» Data shown
=== Section Start ===

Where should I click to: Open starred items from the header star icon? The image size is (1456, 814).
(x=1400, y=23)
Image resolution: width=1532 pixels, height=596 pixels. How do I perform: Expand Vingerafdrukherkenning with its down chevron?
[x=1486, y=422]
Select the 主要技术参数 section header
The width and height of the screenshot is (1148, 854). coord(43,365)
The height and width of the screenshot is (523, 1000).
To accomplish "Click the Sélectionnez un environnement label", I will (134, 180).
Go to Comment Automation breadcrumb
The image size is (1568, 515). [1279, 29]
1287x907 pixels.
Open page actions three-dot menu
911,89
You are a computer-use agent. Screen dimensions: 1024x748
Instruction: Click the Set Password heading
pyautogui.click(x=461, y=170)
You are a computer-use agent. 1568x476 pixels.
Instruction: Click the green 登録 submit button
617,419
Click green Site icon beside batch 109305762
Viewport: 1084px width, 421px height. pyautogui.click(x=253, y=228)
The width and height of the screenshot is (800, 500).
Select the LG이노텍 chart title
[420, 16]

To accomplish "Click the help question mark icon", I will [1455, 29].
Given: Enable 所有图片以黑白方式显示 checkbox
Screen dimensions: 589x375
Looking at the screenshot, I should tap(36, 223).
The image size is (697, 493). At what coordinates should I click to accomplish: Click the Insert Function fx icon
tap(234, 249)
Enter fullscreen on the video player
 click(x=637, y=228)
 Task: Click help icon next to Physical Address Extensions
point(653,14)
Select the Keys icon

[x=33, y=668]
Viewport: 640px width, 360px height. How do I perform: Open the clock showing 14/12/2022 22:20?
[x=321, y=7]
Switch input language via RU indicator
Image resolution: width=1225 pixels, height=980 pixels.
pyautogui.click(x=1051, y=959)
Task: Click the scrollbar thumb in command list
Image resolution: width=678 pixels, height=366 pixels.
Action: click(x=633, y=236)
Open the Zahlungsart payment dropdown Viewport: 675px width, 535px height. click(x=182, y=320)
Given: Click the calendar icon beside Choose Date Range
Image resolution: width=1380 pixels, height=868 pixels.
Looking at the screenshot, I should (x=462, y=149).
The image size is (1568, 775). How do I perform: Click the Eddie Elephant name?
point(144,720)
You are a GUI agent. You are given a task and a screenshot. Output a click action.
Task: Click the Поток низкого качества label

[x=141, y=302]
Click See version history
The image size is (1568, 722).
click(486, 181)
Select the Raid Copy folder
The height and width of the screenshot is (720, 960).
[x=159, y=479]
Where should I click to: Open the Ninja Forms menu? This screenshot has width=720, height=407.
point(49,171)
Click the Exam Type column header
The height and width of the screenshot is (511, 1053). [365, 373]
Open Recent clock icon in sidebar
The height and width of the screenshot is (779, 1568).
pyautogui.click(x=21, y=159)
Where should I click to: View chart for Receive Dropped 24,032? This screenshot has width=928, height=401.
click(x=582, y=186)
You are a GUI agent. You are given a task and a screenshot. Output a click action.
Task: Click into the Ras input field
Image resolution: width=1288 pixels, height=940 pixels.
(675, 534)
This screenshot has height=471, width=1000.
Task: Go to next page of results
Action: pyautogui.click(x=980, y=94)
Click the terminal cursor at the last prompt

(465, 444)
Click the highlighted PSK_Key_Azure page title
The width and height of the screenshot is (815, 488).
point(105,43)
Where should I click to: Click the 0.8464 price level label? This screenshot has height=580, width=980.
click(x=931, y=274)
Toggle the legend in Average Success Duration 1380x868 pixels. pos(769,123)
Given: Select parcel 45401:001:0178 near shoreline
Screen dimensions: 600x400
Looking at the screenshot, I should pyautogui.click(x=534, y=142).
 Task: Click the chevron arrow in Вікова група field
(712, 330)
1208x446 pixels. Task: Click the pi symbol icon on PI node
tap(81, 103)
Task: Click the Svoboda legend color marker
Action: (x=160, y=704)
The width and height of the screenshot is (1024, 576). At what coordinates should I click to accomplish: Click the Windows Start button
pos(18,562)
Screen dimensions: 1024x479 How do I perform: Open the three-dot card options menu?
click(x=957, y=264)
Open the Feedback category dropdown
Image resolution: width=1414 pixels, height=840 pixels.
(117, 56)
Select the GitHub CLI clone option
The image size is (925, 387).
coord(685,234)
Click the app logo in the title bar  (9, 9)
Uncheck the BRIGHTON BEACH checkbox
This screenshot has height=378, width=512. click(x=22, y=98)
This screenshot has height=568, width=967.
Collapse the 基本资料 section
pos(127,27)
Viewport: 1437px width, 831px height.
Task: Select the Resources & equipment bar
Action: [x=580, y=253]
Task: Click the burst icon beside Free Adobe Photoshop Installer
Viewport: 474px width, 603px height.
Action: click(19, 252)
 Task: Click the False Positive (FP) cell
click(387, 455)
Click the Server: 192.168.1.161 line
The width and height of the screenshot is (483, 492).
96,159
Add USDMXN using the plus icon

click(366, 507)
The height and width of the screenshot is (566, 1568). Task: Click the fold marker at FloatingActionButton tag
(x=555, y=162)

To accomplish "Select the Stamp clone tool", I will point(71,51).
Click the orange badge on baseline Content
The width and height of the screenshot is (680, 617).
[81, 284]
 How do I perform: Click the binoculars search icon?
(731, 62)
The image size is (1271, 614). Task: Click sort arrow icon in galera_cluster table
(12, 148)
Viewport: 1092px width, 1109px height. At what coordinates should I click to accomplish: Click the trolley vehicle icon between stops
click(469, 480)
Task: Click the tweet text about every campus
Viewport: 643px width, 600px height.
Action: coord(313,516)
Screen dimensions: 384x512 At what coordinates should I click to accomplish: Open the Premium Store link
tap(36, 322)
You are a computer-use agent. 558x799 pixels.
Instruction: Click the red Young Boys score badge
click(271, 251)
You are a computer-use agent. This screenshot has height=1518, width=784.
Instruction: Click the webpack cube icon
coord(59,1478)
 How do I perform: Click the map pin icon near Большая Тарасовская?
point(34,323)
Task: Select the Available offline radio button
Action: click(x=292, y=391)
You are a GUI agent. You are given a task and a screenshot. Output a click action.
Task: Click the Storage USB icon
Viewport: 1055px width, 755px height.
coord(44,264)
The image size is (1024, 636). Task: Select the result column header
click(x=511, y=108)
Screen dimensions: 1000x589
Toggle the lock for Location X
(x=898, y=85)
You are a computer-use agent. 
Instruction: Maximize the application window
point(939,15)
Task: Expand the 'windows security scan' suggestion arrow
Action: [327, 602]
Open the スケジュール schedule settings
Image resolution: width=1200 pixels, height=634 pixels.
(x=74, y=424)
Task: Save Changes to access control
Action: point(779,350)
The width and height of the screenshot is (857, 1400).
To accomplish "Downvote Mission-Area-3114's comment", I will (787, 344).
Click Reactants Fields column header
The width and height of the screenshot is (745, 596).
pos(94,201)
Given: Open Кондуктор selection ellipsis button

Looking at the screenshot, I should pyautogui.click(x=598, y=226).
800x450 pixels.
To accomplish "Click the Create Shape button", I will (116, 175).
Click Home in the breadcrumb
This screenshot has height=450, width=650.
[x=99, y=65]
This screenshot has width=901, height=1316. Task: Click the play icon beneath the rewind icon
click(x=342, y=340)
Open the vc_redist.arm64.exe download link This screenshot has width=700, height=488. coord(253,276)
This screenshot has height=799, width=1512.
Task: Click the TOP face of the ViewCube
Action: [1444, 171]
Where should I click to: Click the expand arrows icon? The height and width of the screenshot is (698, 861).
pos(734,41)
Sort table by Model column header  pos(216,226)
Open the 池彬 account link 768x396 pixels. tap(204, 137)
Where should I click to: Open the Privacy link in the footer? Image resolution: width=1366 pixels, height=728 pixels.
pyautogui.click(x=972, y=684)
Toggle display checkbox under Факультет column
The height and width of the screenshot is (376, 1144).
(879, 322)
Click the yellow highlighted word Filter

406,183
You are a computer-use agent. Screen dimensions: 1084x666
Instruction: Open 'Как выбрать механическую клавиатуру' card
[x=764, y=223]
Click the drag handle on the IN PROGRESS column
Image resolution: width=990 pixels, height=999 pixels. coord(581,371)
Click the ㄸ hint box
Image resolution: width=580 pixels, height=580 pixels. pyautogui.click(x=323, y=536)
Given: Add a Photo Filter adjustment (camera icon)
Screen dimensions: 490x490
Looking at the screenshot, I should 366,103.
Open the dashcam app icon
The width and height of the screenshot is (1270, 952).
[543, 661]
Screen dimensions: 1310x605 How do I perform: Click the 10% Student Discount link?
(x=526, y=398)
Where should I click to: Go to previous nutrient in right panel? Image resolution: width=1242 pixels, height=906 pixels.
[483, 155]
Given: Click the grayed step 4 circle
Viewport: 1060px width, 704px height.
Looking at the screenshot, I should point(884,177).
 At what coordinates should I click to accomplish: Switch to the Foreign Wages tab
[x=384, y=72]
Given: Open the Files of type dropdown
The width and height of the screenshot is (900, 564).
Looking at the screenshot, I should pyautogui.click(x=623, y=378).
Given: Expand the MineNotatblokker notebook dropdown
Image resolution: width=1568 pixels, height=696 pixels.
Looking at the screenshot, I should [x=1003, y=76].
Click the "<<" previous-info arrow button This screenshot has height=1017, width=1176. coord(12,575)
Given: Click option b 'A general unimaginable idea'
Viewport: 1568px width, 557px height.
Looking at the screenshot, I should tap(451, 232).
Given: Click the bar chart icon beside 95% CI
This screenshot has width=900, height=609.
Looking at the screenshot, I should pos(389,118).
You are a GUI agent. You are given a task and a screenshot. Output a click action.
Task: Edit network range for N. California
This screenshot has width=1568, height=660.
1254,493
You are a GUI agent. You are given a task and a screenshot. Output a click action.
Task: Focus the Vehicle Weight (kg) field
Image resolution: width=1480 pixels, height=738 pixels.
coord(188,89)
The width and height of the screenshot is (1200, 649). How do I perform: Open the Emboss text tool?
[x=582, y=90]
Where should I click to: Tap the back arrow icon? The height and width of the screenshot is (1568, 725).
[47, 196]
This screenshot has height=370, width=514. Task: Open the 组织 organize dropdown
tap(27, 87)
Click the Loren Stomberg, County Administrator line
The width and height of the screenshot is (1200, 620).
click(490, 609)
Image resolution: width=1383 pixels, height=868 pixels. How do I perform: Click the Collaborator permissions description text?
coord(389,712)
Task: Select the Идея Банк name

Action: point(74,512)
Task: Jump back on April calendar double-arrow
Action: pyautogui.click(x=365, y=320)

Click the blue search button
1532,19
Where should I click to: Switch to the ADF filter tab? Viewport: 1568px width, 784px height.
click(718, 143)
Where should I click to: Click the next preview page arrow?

=== Section End ===

» What to produce
Return the material exactly as it stands above, but only from its first line to the line containing "You are a computer-use agent. Screen dimensions: 1024x748", both ends included.

» Written answer
Where should I click to: Open starred items from the header star icon? The image size is (1456, 814).
(x=1400, y=23)
Image resolution: width=1532 pixels, height=596 pixels. How do I perform: Expand Vingerafdrukherkenning with its down chevron?
[x=1486, y=422]
Select the 主要技术参数 section header
The width and height of the screenshot is (1148, 854). coord(43,365)
The height and width of the screenshot is (523, 1000).
To accomplish "Click the Sélectionnez un environnement label", I will (134, 180).
Go to Comment Automation breadcrumb
The image size is (1568, 515). [1279, 29]
1287x907 pixels.
Open page actions three-dot menu
911,89
You are a computer-use agent. Screen dimensions: 1024x748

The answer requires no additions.